■ **WORK INSTRUCTION**: Among the records below, determine how many lines have the word "Given" in them; output only the number.

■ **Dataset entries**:
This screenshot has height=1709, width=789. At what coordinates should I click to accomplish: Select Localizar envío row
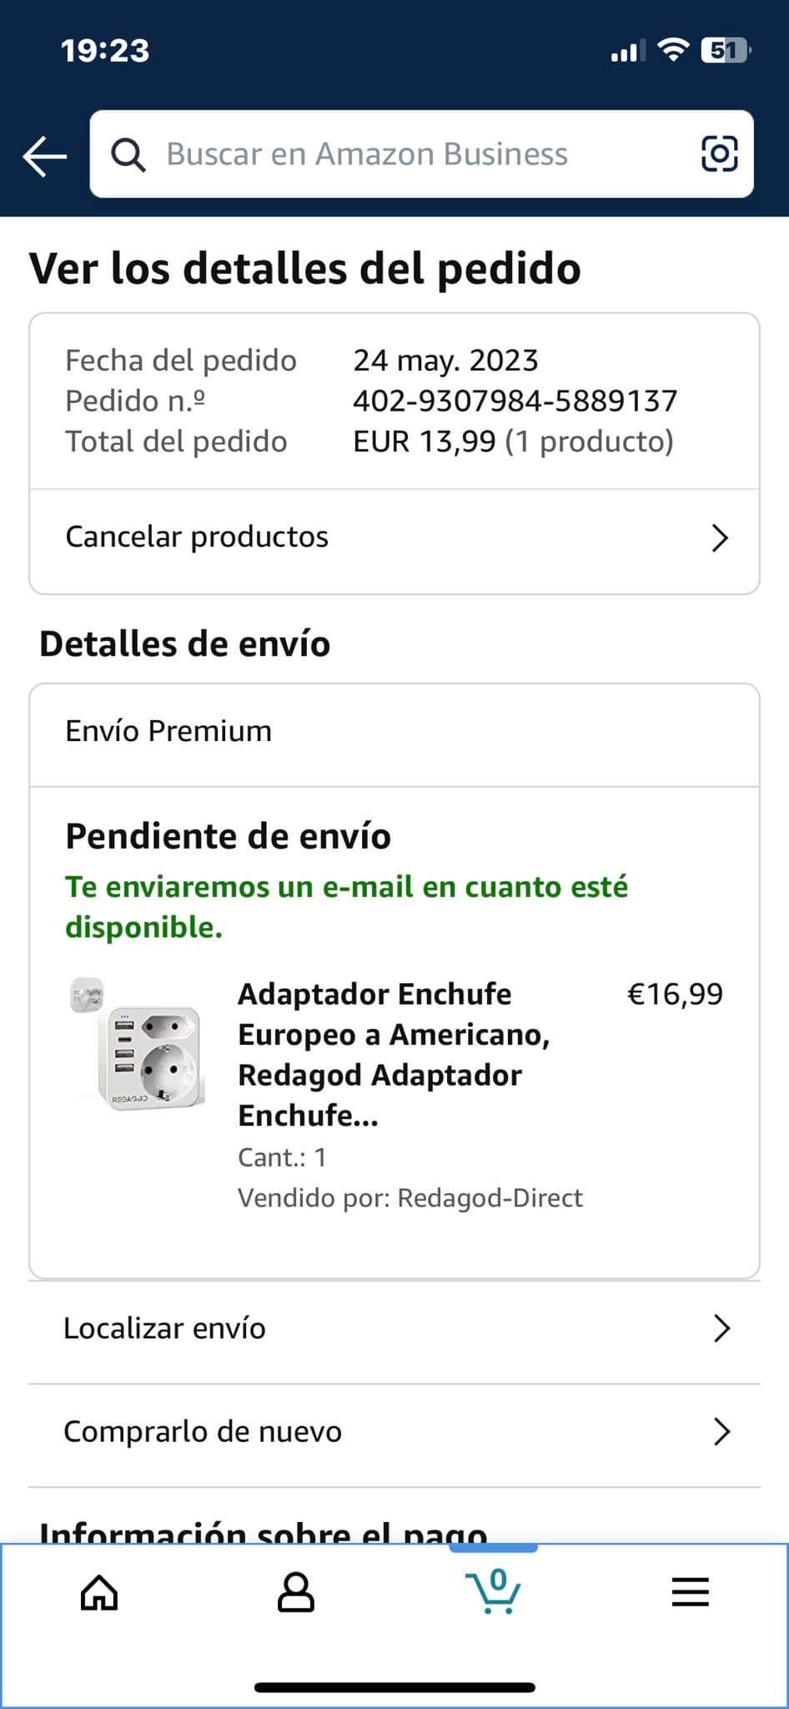165,1328
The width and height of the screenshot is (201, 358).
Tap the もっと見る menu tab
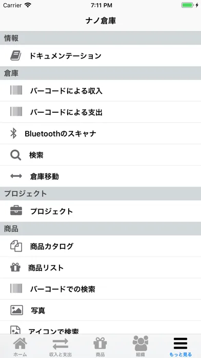point(180,347)
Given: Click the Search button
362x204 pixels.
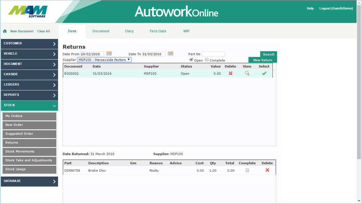Looking at the screenshot, I should (x=268, y=54).
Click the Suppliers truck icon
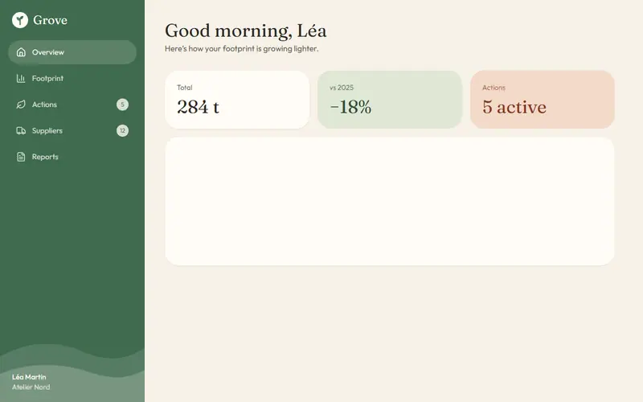Image resolution: width=643 pixels, height=402 pixels. [21, 130]
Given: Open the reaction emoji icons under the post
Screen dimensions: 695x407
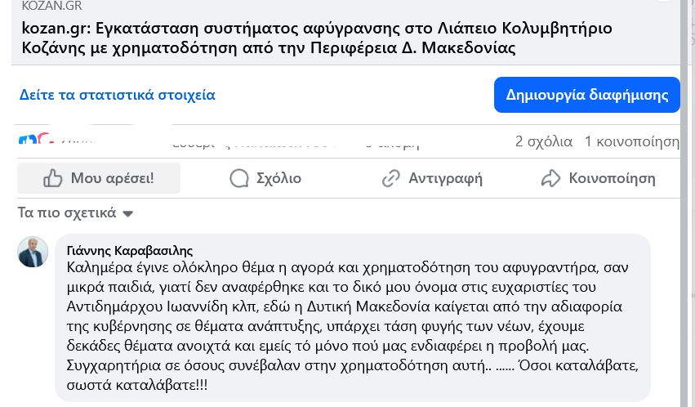Looking at the screenshot, I should tap(35, 140).
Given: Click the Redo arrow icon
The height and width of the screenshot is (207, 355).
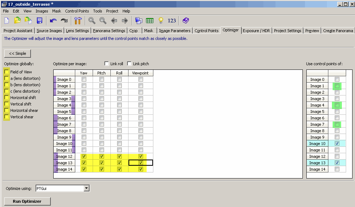Looking at the screenshot, I should [64, 20].
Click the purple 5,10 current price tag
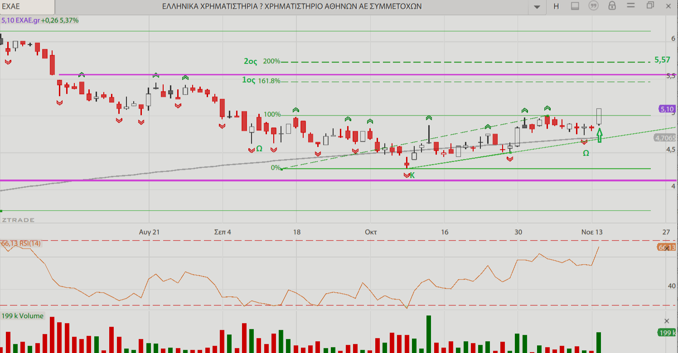Viewport: 678px width, 353px height. tap(667, 109)
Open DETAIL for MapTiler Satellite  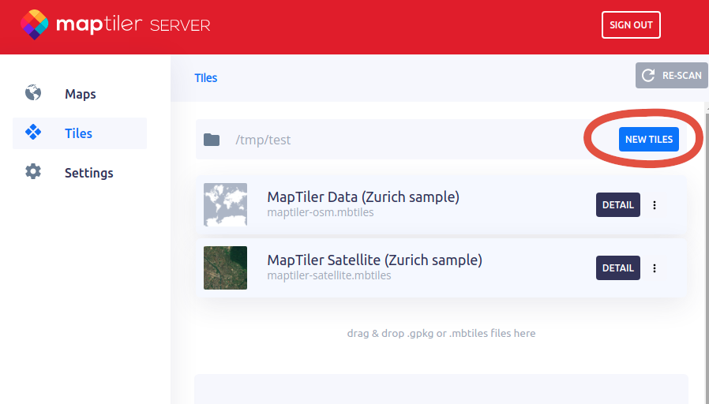pos(617,268)
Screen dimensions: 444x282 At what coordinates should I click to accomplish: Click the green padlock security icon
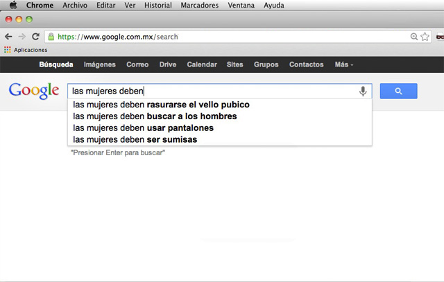pyautogui.click(x=52, y=37)
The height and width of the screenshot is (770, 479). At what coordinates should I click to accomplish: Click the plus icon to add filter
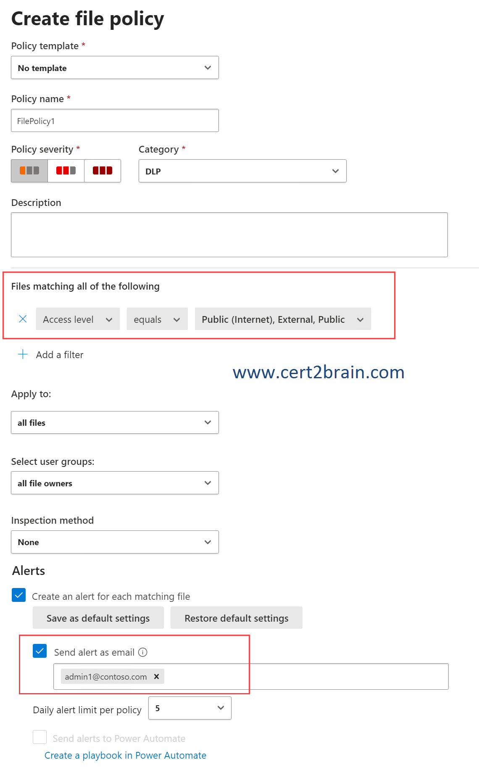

■ **RESPONSE FOR THIS EXERCISE**: 3